* _ASSIGNMENT_
Only a slice of the listing below is wanted. Retype the lines from the one containing "This screenshot has width=640, height=528." through the one containing "Screen dimensions: 1898x905", exactly, both ends included.

* _LISTED ENTRIES_
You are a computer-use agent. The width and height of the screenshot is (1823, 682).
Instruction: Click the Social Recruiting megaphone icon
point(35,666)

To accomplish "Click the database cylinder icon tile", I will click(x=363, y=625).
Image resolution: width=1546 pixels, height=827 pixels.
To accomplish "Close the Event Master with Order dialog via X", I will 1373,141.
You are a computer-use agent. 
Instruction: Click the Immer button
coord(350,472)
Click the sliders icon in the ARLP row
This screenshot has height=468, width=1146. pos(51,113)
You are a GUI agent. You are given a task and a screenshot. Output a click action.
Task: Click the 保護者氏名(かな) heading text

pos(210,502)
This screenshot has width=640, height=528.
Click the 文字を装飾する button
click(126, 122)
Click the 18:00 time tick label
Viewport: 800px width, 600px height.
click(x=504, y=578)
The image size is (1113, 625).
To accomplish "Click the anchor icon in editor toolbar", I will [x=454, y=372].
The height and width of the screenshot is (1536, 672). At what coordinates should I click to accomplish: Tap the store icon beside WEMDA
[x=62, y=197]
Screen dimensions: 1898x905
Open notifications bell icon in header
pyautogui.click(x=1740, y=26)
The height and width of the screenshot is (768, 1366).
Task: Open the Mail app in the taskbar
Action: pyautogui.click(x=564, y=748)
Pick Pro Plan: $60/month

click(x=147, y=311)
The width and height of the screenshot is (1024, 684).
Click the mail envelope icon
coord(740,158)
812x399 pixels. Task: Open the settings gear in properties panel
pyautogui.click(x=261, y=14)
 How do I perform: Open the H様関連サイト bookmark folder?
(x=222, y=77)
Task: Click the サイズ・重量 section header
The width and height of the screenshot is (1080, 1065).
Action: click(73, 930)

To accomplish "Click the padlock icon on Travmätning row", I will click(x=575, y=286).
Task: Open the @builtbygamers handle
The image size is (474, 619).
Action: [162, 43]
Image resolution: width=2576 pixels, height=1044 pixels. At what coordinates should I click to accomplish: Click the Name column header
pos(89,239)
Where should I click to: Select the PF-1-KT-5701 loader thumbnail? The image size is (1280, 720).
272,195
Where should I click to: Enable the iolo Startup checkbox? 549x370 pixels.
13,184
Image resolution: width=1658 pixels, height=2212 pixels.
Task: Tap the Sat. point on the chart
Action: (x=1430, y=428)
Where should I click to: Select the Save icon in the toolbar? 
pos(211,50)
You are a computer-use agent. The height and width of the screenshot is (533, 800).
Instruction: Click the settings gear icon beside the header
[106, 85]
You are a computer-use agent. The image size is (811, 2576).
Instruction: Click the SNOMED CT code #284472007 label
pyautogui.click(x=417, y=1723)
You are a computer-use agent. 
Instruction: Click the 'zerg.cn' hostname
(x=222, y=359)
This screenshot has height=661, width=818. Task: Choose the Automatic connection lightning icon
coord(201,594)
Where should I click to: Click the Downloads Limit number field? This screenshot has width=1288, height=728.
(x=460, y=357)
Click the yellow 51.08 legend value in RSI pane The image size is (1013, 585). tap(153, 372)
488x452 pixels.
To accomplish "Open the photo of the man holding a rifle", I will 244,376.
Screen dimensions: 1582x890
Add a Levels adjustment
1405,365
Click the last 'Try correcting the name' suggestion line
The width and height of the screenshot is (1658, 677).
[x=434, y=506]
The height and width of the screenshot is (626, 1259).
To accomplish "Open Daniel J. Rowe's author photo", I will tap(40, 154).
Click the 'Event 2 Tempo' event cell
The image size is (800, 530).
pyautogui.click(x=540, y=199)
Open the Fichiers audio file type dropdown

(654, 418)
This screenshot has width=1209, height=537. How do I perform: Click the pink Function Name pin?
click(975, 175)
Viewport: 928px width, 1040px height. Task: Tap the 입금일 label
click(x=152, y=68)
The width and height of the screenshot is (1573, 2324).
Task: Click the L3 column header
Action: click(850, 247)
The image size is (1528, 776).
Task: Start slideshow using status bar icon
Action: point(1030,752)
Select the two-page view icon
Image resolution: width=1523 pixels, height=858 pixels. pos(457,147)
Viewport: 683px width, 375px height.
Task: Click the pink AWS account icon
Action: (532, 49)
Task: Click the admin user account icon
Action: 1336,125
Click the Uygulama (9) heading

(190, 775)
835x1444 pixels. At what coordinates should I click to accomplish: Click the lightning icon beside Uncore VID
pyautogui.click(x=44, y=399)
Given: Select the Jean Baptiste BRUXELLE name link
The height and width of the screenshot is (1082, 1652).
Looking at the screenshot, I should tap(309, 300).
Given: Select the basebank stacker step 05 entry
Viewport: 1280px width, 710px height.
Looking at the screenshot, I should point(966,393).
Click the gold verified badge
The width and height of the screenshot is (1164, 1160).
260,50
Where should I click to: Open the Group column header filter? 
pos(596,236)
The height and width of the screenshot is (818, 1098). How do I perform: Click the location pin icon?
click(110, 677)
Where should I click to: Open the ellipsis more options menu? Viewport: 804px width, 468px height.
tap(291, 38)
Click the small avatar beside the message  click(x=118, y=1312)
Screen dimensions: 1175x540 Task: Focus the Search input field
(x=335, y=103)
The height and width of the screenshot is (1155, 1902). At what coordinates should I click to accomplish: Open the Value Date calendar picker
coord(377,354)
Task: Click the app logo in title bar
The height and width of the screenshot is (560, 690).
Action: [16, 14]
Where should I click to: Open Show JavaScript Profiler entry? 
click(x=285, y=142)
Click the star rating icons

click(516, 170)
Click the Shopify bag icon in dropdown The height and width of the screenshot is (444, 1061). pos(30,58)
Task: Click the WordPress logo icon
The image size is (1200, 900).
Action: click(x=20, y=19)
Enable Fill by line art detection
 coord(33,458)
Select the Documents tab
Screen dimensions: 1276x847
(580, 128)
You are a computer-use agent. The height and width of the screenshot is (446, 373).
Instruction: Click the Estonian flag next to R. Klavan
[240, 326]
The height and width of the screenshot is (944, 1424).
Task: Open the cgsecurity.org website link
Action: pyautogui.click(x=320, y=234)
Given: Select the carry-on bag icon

* _SOLUTION_
This screenshot has width=640, height=528.
Click the 文字を装飾する button
click(126, 122)
Click the 18:00 time tick label
Viewport: 800px width, 600px height.
click(x=504, y=578)
The image size is (1113, 625).
To accomplish "Click the anchor icon in editor toolbar", I will [x=454, y=372].
The height and width of the screenshot is (1536, 672). At what coordinates should I click to accomplish: Tap the store icon beside WEMDA
[x=62, y=197]
Screen dimensions: 1898x905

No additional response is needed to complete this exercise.